One thing this sequence excels at is the use of stage business. In too many modern animated films, characters stand around yakking with nothing else to do. The animator is stuck trying to find arm gestures and head bobs that go with the dialog. In this sequence, Stromboli is working with a prop in almost every scene and using the prop to perform specific actions.

That nails it pretty well, don’t you think?

So as usual, I got to thinking, well, why is it this way? The best answer I could come up with is the heavy production process that every CG asset labors under. If it exists on screen, then it has to have the following tasks completed-

  • designed
  • color designed
  • modeled
  • rigged
  • UV’s
  • textured
  • render tested
  • animation tested
  • pipeline asset coordination & compliance
  • multiple version publishing (render version, layout rig, animation rig, etc.)
  • placement & tracking within the scene as it transits from dept. to dept.

And that’s the basic minimum for everything you see on screen, from the smallest ball point pen or coffee mug to a complex machine. The task list is the same, and each task is the domain of a different department, usually. And each task needs to be tracked for schedule, modification, approval, etc. In other words- props in CG are expensive, even “simple” ones. With such a heavy price to pay, naturally the prop list will take a hit when producers are looking for ways to maximize their production pennies. Not to mention that CG character interaction with other objects is still one of the biggest technical pains in the gluteus maximus that exists in the animator’s workday. It’s just a beating. So we take stuff out of the character’s hands and leave the animator to try and find some interesting way to combine hand gestures- of which the general library tends to be somewhat shallow.

Prop interaction (or ’screen business’ in old days speak) allows for a greater variety of actions for the characters to perform, immediately adding a sense of depth and believability to the milieu onscreen. And when you can draw you props as easily as anything else, well, it’s no wonder that 2d films have more of it. A fine example in a recent traditional film was the sequence where we see the introduction of Mr. Silver in Disney’s Treasure Planet. The stuff they have him do in that 2 minute section of him cooking and then sharing his stew would cost many, many millions of dollars in CG.

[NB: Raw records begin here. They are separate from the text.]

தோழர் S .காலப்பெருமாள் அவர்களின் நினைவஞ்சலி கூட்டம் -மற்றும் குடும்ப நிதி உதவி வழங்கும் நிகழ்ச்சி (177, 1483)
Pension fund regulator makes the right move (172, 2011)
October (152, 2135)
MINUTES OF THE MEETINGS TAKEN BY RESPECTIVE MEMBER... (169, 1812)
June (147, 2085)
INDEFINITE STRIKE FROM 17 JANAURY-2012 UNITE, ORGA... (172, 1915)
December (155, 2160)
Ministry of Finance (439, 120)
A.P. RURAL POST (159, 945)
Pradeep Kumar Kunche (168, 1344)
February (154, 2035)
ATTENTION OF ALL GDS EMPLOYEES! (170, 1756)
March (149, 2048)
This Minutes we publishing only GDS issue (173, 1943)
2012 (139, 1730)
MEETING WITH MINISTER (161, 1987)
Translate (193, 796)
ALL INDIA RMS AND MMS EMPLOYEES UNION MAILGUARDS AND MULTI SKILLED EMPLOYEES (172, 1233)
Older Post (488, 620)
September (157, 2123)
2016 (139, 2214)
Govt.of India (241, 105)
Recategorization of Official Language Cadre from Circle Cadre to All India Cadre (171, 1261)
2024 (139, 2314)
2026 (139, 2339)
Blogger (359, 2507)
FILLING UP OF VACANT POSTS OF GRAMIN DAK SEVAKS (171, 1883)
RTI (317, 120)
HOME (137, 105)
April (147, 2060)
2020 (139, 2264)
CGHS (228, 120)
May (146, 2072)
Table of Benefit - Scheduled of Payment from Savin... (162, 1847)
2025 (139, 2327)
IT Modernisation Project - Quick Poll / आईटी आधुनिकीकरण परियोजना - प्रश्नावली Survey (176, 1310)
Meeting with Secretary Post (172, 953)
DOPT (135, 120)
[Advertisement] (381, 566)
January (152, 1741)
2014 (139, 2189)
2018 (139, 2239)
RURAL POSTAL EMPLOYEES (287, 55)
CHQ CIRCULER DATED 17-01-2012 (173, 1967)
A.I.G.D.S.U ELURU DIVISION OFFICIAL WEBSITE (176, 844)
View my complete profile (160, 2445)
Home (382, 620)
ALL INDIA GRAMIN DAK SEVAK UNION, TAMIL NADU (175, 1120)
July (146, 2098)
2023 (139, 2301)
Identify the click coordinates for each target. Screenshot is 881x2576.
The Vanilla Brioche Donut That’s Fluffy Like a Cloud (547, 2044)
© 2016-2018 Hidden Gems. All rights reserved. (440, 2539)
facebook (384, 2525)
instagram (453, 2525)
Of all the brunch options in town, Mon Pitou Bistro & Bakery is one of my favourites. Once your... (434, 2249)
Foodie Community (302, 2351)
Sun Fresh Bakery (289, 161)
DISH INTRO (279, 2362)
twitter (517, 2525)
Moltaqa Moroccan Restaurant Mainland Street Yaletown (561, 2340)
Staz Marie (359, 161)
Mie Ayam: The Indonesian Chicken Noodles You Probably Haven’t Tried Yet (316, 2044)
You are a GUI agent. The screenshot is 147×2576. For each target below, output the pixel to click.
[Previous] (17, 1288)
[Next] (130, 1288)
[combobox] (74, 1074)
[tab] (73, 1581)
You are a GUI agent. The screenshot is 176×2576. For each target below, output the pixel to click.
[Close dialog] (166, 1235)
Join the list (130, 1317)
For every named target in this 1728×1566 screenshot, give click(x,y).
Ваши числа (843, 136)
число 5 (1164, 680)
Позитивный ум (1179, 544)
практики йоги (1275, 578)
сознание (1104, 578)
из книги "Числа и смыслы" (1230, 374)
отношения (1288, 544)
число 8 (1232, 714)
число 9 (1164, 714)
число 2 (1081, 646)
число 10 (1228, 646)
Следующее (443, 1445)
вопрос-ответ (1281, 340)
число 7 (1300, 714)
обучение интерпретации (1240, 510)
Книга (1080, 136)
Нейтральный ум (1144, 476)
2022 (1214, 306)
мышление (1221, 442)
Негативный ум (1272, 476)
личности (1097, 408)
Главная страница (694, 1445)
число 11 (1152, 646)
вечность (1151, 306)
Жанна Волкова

As in other areas, a good place to look for comparison to CG in this regard seems to be puppetry or stop-motion animation. But even there they’re ahead of CG on ease of implementation. A physical model of a clay coffee cup takes about 15 minutes to make and bake and the animator can put it in the character’s hands easily with a bit of sculpy on the backside. Puppeteers using the glove hand can just pick up the object after they come back from buying it at Target or Walmart. Compared to the flaming technical hoops that CG animators need to jump through just to have something for a character to pick up, and then have that character pick that something up- it’s child’s play.

It’s just another example of how the technology of the medium can get in the way. What would revolutionize things is to come up with an asset production paradigm that was as intuitive and simple as it is in 2d films. Unfortunately the massive command and control requirements of a large scale CG film kinda preclude such low level action.

Seems to me there could be some innovation of thought that would streamline the process and open some doors creatively. Maybe there’s a technological solution, but I think CG practitioners tend to look to the Technology Genie to give them their magic wishes a little too quickly. I’d be interested in hearing if some production of size had managed to find a way to quickly and effectively introduce props or assets in a way that still allowed it to get onscreen with acceptable quality without such a heavy task/workload toll? Do any commenters have any examples or anecdotes that might be had by way of improvement?